EXTRACTED ENTRIES:
● ● ●
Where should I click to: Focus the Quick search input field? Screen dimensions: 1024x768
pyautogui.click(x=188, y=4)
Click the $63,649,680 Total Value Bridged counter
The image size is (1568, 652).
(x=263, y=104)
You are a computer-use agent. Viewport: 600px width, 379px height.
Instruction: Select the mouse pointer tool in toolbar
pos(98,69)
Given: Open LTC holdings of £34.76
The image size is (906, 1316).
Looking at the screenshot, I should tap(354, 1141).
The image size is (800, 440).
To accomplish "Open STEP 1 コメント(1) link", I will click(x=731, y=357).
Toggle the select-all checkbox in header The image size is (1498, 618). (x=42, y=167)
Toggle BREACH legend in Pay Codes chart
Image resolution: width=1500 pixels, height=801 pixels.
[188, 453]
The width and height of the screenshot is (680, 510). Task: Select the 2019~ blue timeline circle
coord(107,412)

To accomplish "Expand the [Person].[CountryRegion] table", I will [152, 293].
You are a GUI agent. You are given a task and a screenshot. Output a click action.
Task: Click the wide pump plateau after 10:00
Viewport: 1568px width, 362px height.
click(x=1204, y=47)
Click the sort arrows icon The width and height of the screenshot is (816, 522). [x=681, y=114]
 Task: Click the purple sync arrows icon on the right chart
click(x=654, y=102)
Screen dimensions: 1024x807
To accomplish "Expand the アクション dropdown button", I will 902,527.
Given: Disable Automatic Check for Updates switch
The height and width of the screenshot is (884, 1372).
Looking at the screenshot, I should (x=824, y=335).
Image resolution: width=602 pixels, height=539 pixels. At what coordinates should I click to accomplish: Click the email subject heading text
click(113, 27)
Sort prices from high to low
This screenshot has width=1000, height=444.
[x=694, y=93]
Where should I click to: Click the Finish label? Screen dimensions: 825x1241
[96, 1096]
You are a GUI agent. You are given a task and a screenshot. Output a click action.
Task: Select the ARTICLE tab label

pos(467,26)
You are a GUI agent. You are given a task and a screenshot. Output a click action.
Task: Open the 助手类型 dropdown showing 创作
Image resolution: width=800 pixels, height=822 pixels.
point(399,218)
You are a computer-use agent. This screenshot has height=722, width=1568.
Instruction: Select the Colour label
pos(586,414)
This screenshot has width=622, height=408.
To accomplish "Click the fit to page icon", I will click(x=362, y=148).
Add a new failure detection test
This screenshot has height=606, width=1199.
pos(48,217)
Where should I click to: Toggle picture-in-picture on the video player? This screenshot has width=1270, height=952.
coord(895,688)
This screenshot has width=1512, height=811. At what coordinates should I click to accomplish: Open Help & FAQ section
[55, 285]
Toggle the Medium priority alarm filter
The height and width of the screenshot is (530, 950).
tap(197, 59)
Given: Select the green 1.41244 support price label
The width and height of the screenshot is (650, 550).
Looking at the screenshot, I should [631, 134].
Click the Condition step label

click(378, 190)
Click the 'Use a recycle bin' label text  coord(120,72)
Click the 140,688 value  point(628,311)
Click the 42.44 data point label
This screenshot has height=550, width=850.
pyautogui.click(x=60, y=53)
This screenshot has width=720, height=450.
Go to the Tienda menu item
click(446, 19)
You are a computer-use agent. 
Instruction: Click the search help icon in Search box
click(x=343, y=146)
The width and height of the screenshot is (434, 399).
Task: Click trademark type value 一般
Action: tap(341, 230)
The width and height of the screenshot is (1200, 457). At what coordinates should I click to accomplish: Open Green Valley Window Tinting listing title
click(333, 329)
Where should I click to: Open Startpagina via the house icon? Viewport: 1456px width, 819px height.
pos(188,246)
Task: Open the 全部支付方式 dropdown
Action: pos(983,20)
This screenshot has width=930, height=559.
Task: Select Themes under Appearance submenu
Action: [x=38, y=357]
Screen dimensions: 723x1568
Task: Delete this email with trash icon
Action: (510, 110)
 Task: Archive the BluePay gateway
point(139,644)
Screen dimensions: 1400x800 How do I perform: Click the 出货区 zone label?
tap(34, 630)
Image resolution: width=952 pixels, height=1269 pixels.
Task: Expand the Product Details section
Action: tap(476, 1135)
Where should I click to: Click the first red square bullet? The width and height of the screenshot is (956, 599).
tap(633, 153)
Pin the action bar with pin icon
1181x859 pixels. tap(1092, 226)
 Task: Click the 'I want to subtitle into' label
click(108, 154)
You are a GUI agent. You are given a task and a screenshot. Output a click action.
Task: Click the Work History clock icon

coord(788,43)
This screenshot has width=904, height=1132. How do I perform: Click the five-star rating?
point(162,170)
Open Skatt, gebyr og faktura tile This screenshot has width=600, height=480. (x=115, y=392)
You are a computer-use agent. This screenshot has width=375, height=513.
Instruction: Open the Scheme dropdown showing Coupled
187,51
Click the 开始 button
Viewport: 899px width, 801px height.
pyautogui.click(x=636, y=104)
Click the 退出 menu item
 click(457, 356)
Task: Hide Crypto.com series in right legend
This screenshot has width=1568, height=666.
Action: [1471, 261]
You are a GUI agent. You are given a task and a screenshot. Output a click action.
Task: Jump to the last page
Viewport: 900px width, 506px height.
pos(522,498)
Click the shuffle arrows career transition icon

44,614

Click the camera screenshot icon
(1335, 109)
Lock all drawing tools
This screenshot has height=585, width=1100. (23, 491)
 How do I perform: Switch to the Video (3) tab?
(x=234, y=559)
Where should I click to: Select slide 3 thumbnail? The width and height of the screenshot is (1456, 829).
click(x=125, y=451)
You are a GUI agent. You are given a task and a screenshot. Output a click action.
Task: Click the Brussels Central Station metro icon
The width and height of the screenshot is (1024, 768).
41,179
● ● ●
WHAT IS NEEDED:
Would you please reproduce the entries above word for word?

YOUR SOLUTION:
Where should I click to: Focus the Quick search input field? Screen dimensions: 1024x768
pyautogui.click(x=188, y=4)
Click the $63,649,680 Total Value Bridged counter
The image size is (1568, 652).
(x=263, y=104)
You are a computer-use agent. Viewport: 600px width, 379px height.
Instruction: Select the mouse pointer tool in toolbar
pos(98,69)
Given: Open LTC holdings of £34.76
The image size is (906, 1316).
Looking at the screenshot, I should tap(354, 1141).
The image size is (800, 440).
To accomplish "Open STEP 1 コメント(1) link", I will click(x=731, y=357).
Toggle the select-all checkbox in header The image size is (1498, 618). (x=42, y=167)
Toggle BREACH legend in Pay Codes chart
Image resolution: width=1500 pixels, height=801 pixels.
[188, 453]
The width and height of the screenshot is (680, 510). Task: Select the 2019~ blue timeline circle
coord(107,412)

To accomplish "Expand the [Person].[CountryRegion] table", I will [152, 293].
You are a GUI agent. You are given a task and a screenshot. Output a click action.
Task: Click the wide pump plateau after 10:00
Viewport: 1568px width, 362px height.
click(x=1204, y=47)
Click the sort arrows icon The width and height of the screenshot is (816, 522). [x=681, y=114]
 Task: Click the purple sync arrows icon on the right chart
click(x=654, y=102)
Screen dimensions: 1024x807
To accomplish "Expand the アクション dropdown button", I will 902,527.
Given: Disable Automatic Check for Updates switch
The height and width of the screenshot is (884, 1372).
Looking at the screenshot, I should (x=824, y=335).
Image resolution: width=602 pixels, height=539 pixels. At what coordinates should I click to accomplish: Click the email subject heading text
click(113, 27)
Sort prices from high to low
This screenshot has width=1000, height=444.
[x=694, y=93]
Where should I click to: Click the Finish label? Screen dimensions: 825x1241
[96, 1096]
You are a GUI agent. You are given a task and a screenshot. Output a click action.
Task: Select the ARTICLE tab label

pos(467,26)
You are a GUI agent. You are given a task and a screenshot. Output a click action.
Task: Open the 助手类型 dropdown showing 创作
Image resolution: width=800 pixels, height=822 pixels.
point(399,218)
You are a computer-use agent. This screenshot has height=722, width=1568.
Instruction: Select the Colour label
pos(586,414)
This screenshot has width=622, height=408.
To accomplish "Click the fit to page icon", I will click(x=362, y=148).
Add a new failure detection test
This screenshot has height=606, width=1199.
pos(48,217)
Where should I click to: Toggle picture-in-picture on the video player? This screenshot has width=1270, height=952.
coord(895,688)
This screenshot has width=1512, height=811. At what coordinates should I click to accomplish: Open Help & FAQ section
[55, 285]
Toggle the Medium priority alarm filter
The height and width of the screenshot is (530, 950).
tap(197, 59)
Given: Select the green 1.41244 support price label
The width and height of the screenshot is (650, 550).
Looking at the screenshot, I should [631, 134].
Click the Condition step label

click(378, 190)
Click the 'Use a recycle bin' label text  coord(120,72)
Click the 140,688 value  point(628,311)
Click the 42.44 data point label
This screenshot has height=550, width=850.
pyautogui.click(x=60, y=53)
This screenshot has width=720, height=450.
Go to the Tienda menu item
click(446, 19)
You are a computer-use agent. 
Instruction: Click the search help icon in Search box
click(x=343, y=146)
The width and height of the screenshot is (434, 399).
Task: Click trademark type value 一般
Action: tap(341, 230)
The width and height of the screenshot is (1200, 457). At what coordinates should I click to accomplish: Open Green Valley Window Tinting listing title
click(333, 329)
Where should I click to: Open Startpagina via the house icon? Viewport: 1456px width, 819px height.
pos(188,246)
Task: Open the 全部支付方式 dropdown
Action: pos(983,20)
This screenshot has width=930, height=559.
Task: Select Themes under Appearance submenu
Action: [x=38, y=357]
Screen dimensions: 723x1568
Task: Delete this email with trash icon
Action: (510, 110)
 Task: Archive the BluePay gateway
point(139,644)
Screen dimensions: 1400x800 How do I perform: Click the 出货区 zone label?
tap(34, 630)
Image resolution: width=952 pixels, height=1269 pixels.
Task: Expand the Product Details section
Action: tap(476, 1135)
Where should I click to: Click the first red square bullet? The width and height of the screenshot is (956, 599).
tap(633, 153)
Pin the action bar with pin icon
1181x859 pixels. tap(1092, 226)
 Task: Click the 'I want to subtitle into' label
click(108, 154)
You are a GUI agent. You are given a task and a screenshot. Output a click action.
Task: Click the Work History clock icon

coord(788,43)
This screenshot has width=904, height=1132. How do I perform: Click the five-star rating?
point(162,170)
Open Skatt, gebyr og faktura tile This screenshot has width=600, height=480. (x=115, y=392)
You are a computer-use agent. This screenshot has width=375, height=513.
Instruction: Open the Scheme dropdown showing Coupled
187,51
Click the 开始 button
Viewport: 899px width, 801px height.
pyautogui.click(x=636, y=104)
Click the 退出 menu item
 click(457, 356)
Task: Hide Crypto.com series in right legend
This screenshot has width=1568, height=666.
Action: [1471, 261]
You are a GUI agent. You are given a task and a screenshot. Output a click action.
Task: Jump to the last page
Viewport: 900px width, 506px height.
pos(522,498)
Click the shuffle arrows career transition icon

44,614

Click the camera screenshot icon
(1335, 109)
Lock all drawing tools
This screenshot has height=585, width=1100. (23, 491)
 How do I perform: Switch to the Video (3) tab?
(x=234, y=559)
Where should I click to: Select slide 3 thumbnail? The width and height of the screenshot is (1456, 829).
click(x=125, y=451)
You are a GUI agent. You are given a task and a screenshot. Output a click action.
Task: Click the Brussels Central Station metro icon
The width and height of the screenshot is (1024, 768).
41,179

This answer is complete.